While genetic therapy has the potential to be transformative for Prader-Willi syndrome, the fact is genetic therapy technology is still in its early stages and it could be many years before it’s viable for PWS. While FPWR continues to move genetic approaches forward, we are cognizant of the need for treatments to be available in the short-term. As such, we have developed a strategy and research plan that balances short-term goals to repurpose existing therapies that may improve health and quality of life, with the longer-term goals of developing new and potentially transformative therapeutics.Two research programs: the clinical care research program and the pharmacotherapies program, have been established to accelerate development of pharmacological treatments for PWS patients. The goal of the clinical care research program is to address the most immediate challenges of PWS and improve the quality of life of patients, whereas the pharmacotherapies program will focus on the development of new and potentially transformative treatments for PWS.
Both the Clinical Care and Pharmacotherapies programs aim to reduce the huge investment of time and money that developing a drug from scratch requires. The average time for a drug to go through pre-clinical and clinical research and receive approval is 12-15 years, and the process can end up costing millions of dollars. To accelerate the availability of treatments for PWS, our programs will use a drug/device repurposing strategy. This approach refers to the process of using existing drugs/devices to treat an indication different than what they were originally developed for. This strategy can quickly advance therapies as it builds upon data that is already available.

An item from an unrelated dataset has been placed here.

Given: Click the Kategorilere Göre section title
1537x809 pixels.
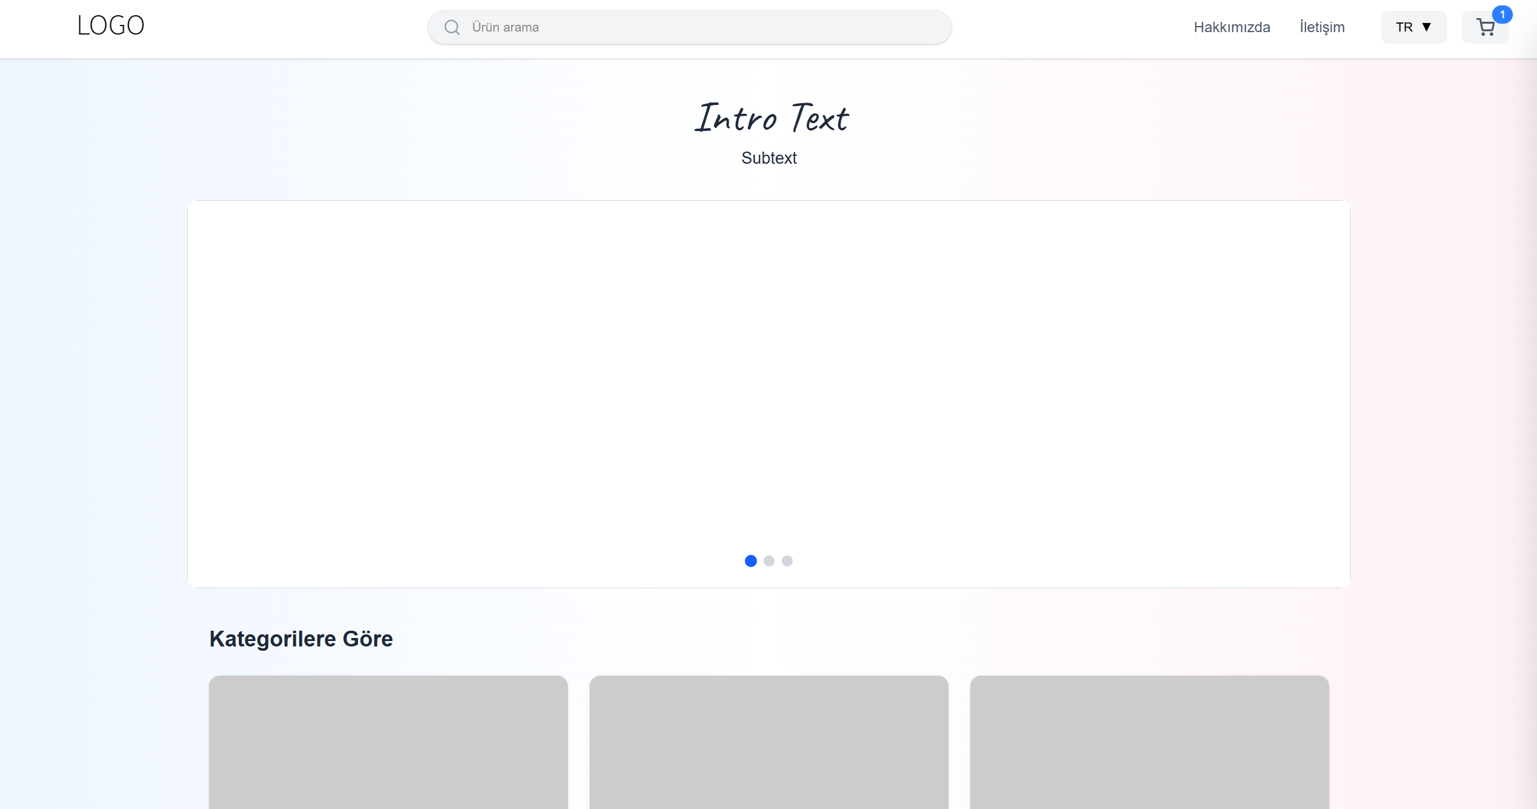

The existing drugs/devices could include approved and marketed drugs, pre-clinical molecules from academic institutions that were never advanced, compounds already in clinical development for other indications, or drugs/devices that failed to show efficacy in clinical trials for the indication being studied but have the potential to be used for other diseases. A great example of this approach is the development of sildenafil (Viagra), which was originally tested for the treatment of angina without much success. A serendipitous discovery of its side-effects in clinical trials led to it being repurposed for the treatment of erectile dysfunction instead.
Clinical Care Research Program: Repurposing FDA Approved Drugs to Speed Up Treatment Availability
The clinical care research program will take a directed approach to evaluating drugs/devices that are already approved and on the market for the treatment of other conditions, and support repurposing of the most promising ones for PWS. This can significantly reduce the time and expense required to get the therapy approved for use in PWS as data regarding its safety and efficacy are already available, a process that, as mentioned above, can take several years. This effort will focus on symptoms that are of immediate concern to the PWS community. The clinical care research program will be guided by the clinical care advisory board, which is a collaborative panel of physicians, health professionals, and parents.
With the help of this panel, we will identify studies and trials, with a relatively short turn around time, and high feasibility, to address symptoms that are most challenging to individuals with PWS and their caregivers. Some of the symptoms under consideration include behavioral problems, scoliosis, seizures, GI motility, central adrenal insufficiency, hypotonia, etc. Following this, the FPWR team will investigate currently available treatments for each symptom and begin to develop comparative studies to evaluate whether these treatments could be more efficacious in improving PWS symptoms than those currently being used by patients. The goal is to develop studies that are highly feasible and can be rapidly repurposed for PWS within a short time frame (1-3 years).
The Pharmacotherapies Program: Supporting Potential Therapies in Early Stage Development
The pharmacotherapies program aims to develop new pharmacological agents for PWS using a three-pronged approach, with an initial focus on obesity and hyperphagia.
The first approach is directed towards discovering new drugs using a high-throughput screening strategy which requires the development of cellular models for PWS. The second approach focuses on drugs that are currently being developed by industry for obesity and hyperphagia. Although this strategy is conceptually similar to the one used for the clinical care program, a key difference is that this program will focus on early-stage therapies, such as those that are in pre-clinical or clinical development but not already marketed. The aim of this program is not to perform or fund clinical trials for PWS but to support additional studies or encourage the development of clinical trials in PWS by industry.
The third approach is to promote and support pharmaceutical companies that are already developing drugs for PWS. Some clinical trials for existing or altered drugs are already either ongoing or planned in PWS, and supported by FPWR. An example of this is a Phase 1 clinical study, co-funded by FPWR, to investigate Diazoxide Choline Controlled Release (DCCR) tablets, a new formulation of the FDA-approved drug, Diazoxide, for treatment in PWS.
FPWR prioritizes innovative research that will eliminate the challenges of Prader-Willi syndrome. The clinical care and pharmacotherapies programs balance our short-term goals of improved quality of life with our long-term goals of transformative treatments. Together with our translational research programs, grants program and research tools, we will address the challenges of therapeutic development and accelerate the availability of treatments for PWS.